Whether they started riding MARC a decade ago or just a few months back, Lonas, Collins, and most of their friends started out as solo travelers. But for extroverts such as them, perhaps the greatest thing about commuting by train is that you don’t have to be alone for long.
Today, they rarely are solo, with up to 12 at a time clustered around as many seats. Although some can only make it in the morning or the evening, Lonas and Collins and other core members tend to ride together both ways.
The recruiting of new members is informal. “One of these guys said ‘hello’ one morning, and it just kind of went from there,” said Lisa Reed, a financial officer at the Art Institute of Washington.
Some passengers try to wile their way in.
“They creep,” Collins said of such aspirants. “We call those people creepers, because they creep up the rows toward us. That’s what I did.”
“We don’t say no to anybody who wants to join us,” said Lonas, 58, an executive assistant at a lobbying firm and the Camden clique’s mother hen.
But this inclusiveness is not absolute, according to Collins.
“It depends on how mean you want to be,” Collins said. “If someone’s real annoying, we’ll just ignore them altogether.”
Frank Vallee, 49, who moved to Maryland from Boston last year to take a job with the Veterans Benefits Administration, was subjected to this selectivity as he made his move to join.
“I actually feel honored to be in this group,” Vallee said. “It was like hitting the lottery when we walked by these guys.”
Of course, not everyone seeks to join. Each group has its own character, and the Camden folks can be a little loud, especially after throwing back a few. Indeed, the freedom to consume alcohol sets MARC apart from other rail options in the region, and makes its clique culture a little more free-spirited.
“One group, they have a wine-tasting club,” MARC’s Johnson said.
Alcohol is not allowed on Virginia Railway Express, and all food and drink are banned on Metro. But on MARC, you can bring aboard whatever you like.

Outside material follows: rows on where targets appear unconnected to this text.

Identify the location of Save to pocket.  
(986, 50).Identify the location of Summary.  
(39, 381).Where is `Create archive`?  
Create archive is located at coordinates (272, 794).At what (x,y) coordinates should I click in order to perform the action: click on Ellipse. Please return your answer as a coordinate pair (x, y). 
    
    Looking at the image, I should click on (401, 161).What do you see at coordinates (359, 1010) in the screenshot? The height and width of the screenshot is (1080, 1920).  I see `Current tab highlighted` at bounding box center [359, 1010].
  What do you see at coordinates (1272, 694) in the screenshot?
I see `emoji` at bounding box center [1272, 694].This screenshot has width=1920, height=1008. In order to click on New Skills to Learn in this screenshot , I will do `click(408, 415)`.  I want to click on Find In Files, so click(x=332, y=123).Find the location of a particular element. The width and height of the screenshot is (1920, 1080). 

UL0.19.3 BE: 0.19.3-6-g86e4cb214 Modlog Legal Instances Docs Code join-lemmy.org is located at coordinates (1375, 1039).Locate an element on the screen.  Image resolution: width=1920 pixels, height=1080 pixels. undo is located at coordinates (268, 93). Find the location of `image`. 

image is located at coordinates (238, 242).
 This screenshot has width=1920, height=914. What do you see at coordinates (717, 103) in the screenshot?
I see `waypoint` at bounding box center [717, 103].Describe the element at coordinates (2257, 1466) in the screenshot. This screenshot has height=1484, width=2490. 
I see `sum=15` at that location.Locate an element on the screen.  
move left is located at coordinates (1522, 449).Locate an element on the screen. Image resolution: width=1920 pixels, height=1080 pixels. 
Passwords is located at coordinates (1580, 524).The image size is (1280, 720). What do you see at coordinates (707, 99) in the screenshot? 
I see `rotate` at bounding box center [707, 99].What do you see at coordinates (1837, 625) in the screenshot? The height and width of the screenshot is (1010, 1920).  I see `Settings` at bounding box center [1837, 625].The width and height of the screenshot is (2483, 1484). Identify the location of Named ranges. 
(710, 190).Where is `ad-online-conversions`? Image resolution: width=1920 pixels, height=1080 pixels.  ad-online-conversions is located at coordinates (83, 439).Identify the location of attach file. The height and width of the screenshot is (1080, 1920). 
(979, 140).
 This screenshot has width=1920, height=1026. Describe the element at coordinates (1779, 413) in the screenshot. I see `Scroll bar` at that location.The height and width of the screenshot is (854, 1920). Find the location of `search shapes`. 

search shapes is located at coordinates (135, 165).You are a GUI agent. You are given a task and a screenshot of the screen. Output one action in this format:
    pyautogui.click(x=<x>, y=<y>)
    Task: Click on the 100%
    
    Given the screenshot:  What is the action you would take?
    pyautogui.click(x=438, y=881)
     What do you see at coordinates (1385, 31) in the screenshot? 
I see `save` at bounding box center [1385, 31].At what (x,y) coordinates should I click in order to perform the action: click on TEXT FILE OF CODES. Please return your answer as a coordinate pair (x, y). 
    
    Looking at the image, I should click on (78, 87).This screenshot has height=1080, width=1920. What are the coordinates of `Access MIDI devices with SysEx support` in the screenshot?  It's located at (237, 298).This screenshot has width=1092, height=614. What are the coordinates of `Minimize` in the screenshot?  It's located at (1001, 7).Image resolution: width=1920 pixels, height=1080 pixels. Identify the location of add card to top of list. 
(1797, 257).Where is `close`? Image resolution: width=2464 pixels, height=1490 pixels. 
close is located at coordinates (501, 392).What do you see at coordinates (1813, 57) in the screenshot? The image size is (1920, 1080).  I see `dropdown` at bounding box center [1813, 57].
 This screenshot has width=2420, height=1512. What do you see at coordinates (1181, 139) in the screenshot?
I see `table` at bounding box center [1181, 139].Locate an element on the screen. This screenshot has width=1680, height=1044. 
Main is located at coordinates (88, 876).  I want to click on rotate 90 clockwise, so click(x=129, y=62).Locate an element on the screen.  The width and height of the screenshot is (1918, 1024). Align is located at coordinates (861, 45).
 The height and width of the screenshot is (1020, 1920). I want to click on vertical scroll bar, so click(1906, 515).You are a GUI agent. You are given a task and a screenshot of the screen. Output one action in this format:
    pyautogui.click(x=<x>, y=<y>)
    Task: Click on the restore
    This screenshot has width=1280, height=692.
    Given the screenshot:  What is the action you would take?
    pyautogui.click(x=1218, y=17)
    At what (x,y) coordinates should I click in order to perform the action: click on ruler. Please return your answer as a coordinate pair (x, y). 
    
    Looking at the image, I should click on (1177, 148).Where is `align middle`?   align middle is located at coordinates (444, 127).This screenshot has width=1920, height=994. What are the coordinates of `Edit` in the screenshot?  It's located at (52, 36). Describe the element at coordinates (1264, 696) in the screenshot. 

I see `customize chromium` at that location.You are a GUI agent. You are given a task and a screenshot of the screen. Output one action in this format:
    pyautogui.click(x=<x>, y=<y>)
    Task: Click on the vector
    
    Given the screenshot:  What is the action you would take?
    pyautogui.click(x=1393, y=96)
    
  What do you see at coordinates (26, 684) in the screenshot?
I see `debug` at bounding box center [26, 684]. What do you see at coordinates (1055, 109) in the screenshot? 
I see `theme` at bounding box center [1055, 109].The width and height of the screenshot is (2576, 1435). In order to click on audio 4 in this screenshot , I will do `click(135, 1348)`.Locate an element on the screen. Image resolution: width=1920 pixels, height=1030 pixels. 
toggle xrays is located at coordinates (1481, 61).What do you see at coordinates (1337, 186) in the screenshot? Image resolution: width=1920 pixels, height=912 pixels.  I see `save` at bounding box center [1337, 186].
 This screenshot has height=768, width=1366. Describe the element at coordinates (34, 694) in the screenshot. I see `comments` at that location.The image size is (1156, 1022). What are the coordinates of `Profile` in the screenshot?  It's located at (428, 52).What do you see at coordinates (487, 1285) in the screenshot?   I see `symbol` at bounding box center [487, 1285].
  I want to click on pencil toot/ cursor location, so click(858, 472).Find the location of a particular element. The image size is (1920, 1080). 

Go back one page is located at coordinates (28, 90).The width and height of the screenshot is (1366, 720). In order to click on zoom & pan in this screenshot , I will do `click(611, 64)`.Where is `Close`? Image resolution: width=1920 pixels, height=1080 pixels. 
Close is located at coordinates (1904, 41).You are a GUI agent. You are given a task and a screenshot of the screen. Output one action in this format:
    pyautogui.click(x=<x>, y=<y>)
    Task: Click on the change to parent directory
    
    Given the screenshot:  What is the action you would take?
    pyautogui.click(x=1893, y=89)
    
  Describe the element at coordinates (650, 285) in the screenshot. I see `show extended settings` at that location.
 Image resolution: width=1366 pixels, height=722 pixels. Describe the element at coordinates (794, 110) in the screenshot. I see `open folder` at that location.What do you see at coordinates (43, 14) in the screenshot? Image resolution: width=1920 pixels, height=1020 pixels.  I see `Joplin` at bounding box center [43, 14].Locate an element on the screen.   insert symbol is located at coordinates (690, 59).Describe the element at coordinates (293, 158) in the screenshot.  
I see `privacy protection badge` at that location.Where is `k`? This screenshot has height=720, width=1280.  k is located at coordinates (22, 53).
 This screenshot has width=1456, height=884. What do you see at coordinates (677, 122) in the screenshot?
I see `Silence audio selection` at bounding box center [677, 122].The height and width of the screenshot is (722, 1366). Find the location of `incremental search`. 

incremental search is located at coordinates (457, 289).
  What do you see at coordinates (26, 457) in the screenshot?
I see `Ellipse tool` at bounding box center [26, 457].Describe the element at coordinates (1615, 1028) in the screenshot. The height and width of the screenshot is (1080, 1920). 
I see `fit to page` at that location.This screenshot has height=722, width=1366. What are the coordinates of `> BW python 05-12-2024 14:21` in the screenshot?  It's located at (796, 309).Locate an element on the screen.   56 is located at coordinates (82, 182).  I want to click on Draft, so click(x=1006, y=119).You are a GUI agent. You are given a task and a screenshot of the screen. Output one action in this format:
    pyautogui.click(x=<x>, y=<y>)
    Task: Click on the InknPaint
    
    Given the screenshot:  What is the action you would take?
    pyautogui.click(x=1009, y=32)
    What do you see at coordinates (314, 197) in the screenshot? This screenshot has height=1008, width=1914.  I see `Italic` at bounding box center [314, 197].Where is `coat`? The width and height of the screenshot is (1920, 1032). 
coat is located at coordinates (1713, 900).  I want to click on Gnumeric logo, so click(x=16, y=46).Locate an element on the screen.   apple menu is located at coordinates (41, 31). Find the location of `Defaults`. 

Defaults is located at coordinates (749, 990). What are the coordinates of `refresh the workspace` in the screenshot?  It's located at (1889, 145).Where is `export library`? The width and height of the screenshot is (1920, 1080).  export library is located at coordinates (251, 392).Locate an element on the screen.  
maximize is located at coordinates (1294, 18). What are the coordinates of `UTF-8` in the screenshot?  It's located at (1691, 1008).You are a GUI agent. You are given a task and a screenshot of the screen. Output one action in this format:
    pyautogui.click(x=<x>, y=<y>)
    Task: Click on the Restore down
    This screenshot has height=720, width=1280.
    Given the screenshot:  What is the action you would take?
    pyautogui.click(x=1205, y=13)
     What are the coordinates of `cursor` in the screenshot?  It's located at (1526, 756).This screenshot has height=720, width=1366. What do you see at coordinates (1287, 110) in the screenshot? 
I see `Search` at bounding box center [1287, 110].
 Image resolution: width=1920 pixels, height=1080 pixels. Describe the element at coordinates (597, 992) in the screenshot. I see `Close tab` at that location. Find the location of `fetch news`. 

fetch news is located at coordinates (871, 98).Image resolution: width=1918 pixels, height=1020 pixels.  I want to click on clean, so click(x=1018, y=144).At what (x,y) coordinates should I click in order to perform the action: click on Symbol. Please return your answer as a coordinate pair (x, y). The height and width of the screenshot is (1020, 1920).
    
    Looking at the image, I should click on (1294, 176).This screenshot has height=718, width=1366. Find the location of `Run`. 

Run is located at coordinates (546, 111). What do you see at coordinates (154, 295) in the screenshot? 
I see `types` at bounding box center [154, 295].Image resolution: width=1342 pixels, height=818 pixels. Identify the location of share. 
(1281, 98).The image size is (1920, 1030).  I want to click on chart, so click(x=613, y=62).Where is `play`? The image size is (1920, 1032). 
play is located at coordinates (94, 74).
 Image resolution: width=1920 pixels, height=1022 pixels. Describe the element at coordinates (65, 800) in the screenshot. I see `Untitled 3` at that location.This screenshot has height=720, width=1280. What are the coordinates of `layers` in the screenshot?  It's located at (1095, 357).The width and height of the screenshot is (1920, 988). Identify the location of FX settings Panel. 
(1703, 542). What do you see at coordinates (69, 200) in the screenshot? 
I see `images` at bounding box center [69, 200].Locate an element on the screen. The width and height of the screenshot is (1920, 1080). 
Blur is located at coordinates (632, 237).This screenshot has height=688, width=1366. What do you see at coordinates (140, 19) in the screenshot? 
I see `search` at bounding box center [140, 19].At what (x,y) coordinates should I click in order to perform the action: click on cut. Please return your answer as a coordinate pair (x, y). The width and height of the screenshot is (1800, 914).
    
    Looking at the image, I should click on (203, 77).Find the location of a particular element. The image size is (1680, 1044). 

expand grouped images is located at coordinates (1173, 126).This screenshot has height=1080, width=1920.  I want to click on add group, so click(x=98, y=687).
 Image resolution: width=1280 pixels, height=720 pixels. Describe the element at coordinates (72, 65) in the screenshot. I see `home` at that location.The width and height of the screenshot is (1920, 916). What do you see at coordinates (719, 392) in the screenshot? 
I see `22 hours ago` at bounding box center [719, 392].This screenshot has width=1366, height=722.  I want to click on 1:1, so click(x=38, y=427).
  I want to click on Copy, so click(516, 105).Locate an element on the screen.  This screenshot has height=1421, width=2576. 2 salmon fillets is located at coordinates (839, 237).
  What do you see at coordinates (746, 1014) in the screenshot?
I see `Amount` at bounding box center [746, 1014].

When Lonas and company launched into their own high-speed happy hour one recent evening, they brought a smorgasbord of Sbarro pizza, potato chips, Coors Light and chardonnay, all conveniently gathered within Union Station.
“It’s distracting; it makes it very hard to work,” said passenger Endymion Cooper, 28, a geneticist, after the bulk of the clique got off at the Dorsey station in Howard County. “I don’t know why I keep sitting here.”
Although Cooper seemed to prefer silence on the train to revelry, he sat well within creeping range of the Camden clique. With just one shared joke, someone such as Cooper could easily be pulled into the group.
“Some people hate us, but some people love us,” Collins said. “People have literally come up to us and said, ‘That was the funniest train ride of my life.’ ”
For the members of this group, the fun has spilled from the train into the rest of their lives.
“We were going to the bar a while ago and my husband said, ‘Are your train friends coming?’ ” Reed recalled. “I told him: ‘They’re not my train friends. They’re my friends.’ ”
When the train pulled into Union Station one recent morning, the group quickly dispersed onto the platform and beyond. Lonas stayed on the train as usual, waiting for the crowd to clear before disembarking. Eventually, she made her way to Metro’s Red Line and managed to find a seat. The train was packed, the fluorescent light harsh, and Lonas fell silent for the first time all morning.
Separated from her friends and nearing her office, Lonas gave up her cheery, matriarchal air for a more subdued, professional version of herself. But she perked up when asked which train she thought the clique might take home that night.
“I’m not sure yet,” she said. “But I can’t wait to find out.”